Among other tools you'll find yourself using and appreciating is the Windows help compiler, which turns marked text into a nicely formatted, hypertext-linked, interactive reference. The viewer is the Windows help engine and is standard with every copy of Windows. So is Windows Write, a simple text edit-and-display tool that handles multiple fonts and text attributes. You can ship formatted README files with your application knowing that every user will be able to view them, even in foreign languages.

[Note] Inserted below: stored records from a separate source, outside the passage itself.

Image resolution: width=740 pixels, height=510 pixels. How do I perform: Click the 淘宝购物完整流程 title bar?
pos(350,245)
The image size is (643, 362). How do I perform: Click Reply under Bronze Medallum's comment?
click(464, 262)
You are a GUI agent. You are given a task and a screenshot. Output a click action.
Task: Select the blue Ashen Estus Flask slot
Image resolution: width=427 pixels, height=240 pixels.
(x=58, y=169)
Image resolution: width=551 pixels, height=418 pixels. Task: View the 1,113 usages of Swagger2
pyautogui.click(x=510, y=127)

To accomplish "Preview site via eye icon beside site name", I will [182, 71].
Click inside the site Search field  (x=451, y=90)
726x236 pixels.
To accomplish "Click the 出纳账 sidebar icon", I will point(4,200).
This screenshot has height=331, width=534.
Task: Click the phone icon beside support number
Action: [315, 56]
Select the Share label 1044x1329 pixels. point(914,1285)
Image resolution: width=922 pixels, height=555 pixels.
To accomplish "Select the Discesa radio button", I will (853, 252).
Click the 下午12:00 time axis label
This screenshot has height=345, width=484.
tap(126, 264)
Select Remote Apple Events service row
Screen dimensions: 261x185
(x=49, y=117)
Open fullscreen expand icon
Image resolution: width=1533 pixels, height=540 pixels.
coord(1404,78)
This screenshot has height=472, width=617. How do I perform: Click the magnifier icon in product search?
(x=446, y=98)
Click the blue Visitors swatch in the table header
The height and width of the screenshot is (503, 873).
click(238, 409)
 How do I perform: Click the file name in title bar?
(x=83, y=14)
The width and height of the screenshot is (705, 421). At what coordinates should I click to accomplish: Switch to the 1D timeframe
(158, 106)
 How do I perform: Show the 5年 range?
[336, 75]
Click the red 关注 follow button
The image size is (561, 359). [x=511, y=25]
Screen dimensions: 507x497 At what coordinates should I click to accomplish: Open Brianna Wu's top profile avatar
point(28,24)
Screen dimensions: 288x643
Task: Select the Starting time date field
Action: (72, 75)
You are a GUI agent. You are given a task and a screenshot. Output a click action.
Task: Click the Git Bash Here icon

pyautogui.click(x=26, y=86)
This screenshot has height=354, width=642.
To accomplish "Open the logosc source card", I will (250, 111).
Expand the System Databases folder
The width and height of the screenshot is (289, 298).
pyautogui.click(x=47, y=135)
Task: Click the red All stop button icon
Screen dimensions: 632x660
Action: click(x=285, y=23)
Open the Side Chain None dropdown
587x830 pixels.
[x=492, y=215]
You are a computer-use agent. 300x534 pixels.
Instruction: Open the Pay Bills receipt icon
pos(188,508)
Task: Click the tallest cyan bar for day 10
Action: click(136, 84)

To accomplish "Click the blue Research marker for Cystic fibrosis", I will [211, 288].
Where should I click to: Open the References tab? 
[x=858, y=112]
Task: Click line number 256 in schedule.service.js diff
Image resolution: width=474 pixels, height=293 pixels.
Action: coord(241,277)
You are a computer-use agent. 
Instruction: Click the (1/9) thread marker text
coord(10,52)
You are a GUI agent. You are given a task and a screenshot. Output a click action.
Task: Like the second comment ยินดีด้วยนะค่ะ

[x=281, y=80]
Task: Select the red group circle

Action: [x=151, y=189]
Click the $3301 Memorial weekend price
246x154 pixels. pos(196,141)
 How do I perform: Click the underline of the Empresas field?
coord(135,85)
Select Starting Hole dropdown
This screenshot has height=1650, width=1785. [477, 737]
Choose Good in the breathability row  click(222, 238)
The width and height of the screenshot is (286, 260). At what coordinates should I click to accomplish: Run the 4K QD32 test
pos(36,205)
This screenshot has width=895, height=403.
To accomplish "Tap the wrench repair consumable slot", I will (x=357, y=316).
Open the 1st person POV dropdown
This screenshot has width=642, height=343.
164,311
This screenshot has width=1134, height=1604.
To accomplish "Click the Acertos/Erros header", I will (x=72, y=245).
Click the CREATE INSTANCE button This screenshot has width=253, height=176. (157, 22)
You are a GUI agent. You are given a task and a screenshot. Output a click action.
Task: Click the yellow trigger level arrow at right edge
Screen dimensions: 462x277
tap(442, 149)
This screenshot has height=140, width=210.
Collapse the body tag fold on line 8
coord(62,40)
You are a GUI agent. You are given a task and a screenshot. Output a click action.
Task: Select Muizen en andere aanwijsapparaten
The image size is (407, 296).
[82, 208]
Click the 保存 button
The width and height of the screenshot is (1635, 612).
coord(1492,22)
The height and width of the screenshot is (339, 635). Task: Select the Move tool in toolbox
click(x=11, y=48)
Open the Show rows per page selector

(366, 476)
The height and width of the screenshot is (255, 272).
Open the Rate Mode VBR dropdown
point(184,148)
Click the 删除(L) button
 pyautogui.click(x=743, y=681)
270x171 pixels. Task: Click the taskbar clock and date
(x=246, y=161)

A wider array of networking options is available for Windows than for any other environment. Coming from Unix, you'll be pleased to know that TCP/IP is easy to get--even free--and Microsoft (surprised?) has endorsed the Windows Sockets interface. It's effectively a public-domain API you can use to write TCP/IP applications under Windows. It has already been used to port Mosaic, and it's also a good blend with Hummingbird Communication Ltd.'s X Window programming libraries for Windows. That's right, you can port X Windows applications directly to Windows where they'll run native on systems running the Hummingbird Exceed X Window System server.

One more interesting Windows programming tidbit is P-code. Microsoft has taken the age-old notion of meta-machine code--simple tokens that abstract groups of low-level CPU instructions--and given it new life. Microsoft's wildly popular Visual Basic programming language puts out P-code, and many commercial Microsoft applications execute mostly in P-code as well. Why? It's small. There are still a lot of four-megabyte Windows systems out there, and Windows programs are as hefty as many big-system applications. P-code cuts machine-instruction sequences to compact tokens. A tiny interpreter, which Windows invokes automatically, reads the tokens and does their bidding. The result is a small, but not blazingly fast, application. Microsoft's C++ compiler will generate P-code for you if you like. As far as I'm aware, theirs is the only one; I'll let you know if I'm wrong about that.

How else will your application benefit? The Truetype scalable font system, as well as the nearly ubiquitous (but still not standard) Adobe Type Manager, give every Windows application access to scalable, rotatable fonts. The Windows Multimedia Extensions (standard since Windows 3.1), let you create applications with sound, video, animation, graphics, and even laserdisc control. The ease of the multimedia API, MCI (Media Control Interface), with its own built-in language interpreter that uses keywords like ``open,'' ``play,'' and ``seek''-has caused an explosion of applications that use sound and video elements. Contrary to its evil empire image, Microsoft commonly gives software away. Its Video for Windows full-motion video software is free, and it's standard practice for those selling Windows programming libraries not to charge redistribution royalties.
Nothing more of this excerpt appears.